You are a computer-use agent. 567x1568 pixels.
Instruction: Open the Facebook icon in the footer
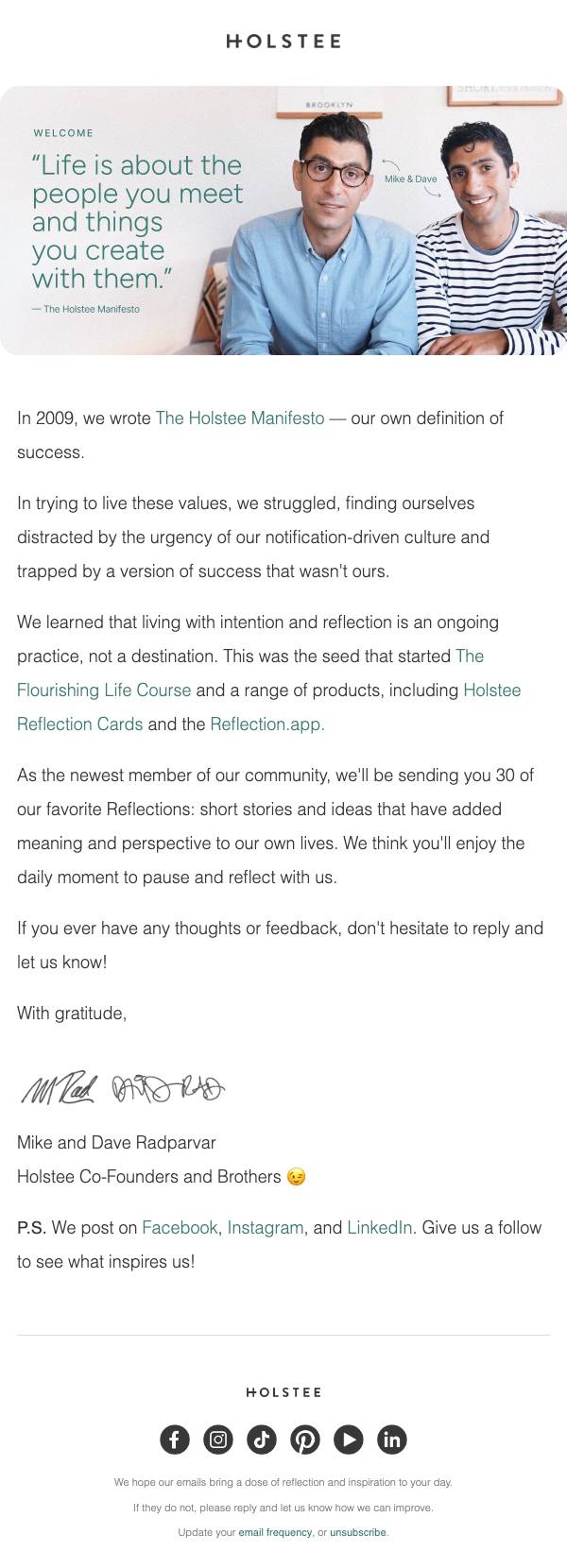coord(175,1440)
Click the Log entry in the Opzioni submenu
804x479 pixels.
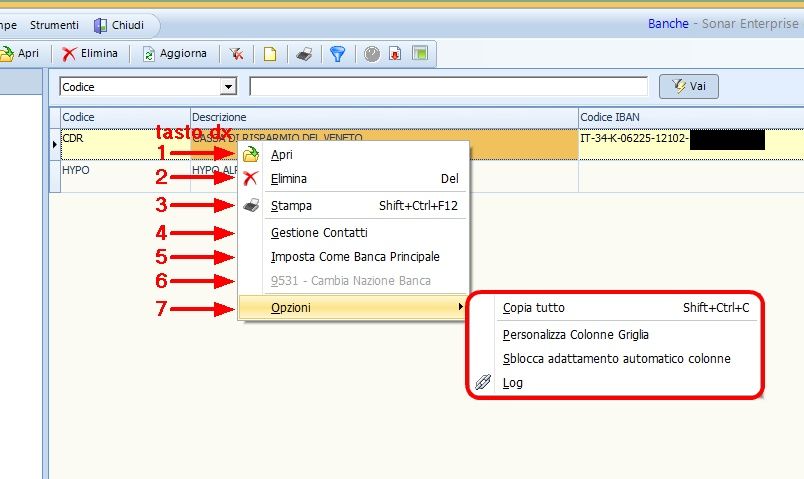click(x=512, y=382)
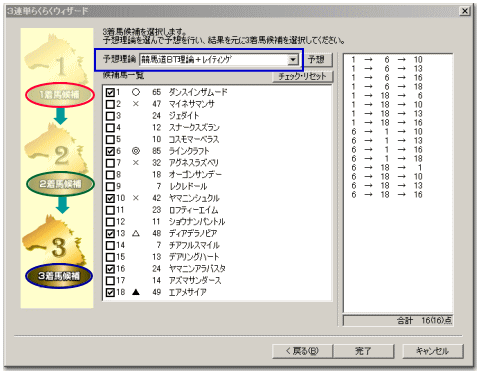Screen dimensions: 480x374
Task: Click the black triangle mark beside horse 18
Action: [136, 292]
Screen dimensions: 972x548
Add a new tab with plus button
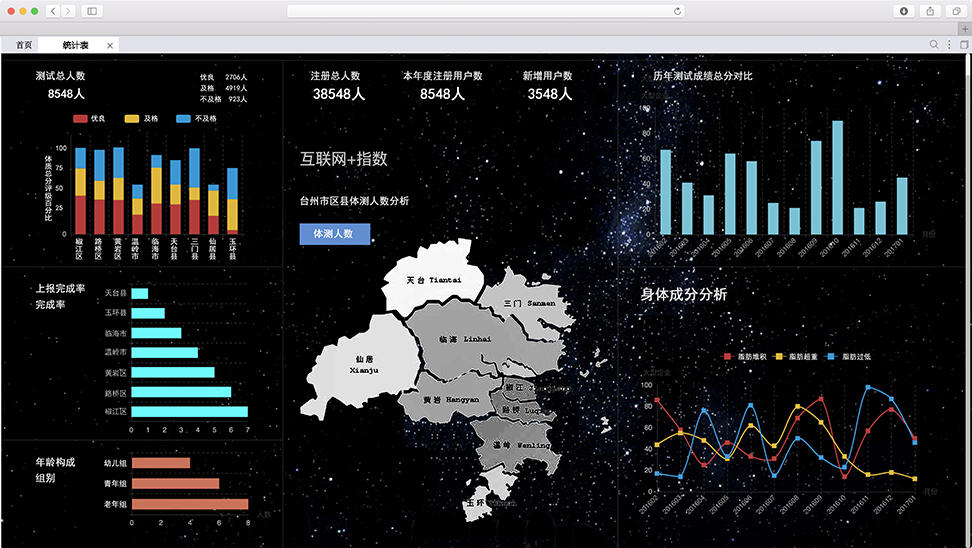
※
## WHAT IS REQUIRED:
Copy every line of the rows above word for word, leaving out the pictures.

## OUTPUT FOR THIS EXERCISE:
You are a computer-use agent. 567x1568 pixels.
Instruction: Open the Facebook icon in the footer
coord(175,1440)
Click the Log entry in the Opzioni submenu
804x479 pixels.
click(x=512, y=382)
Screen dimensions: 480x374
Task: Click the black triangle mark beside horse 18
Action: [136, 292]
Screen dimensions: 972x548
Add a new tab with plus button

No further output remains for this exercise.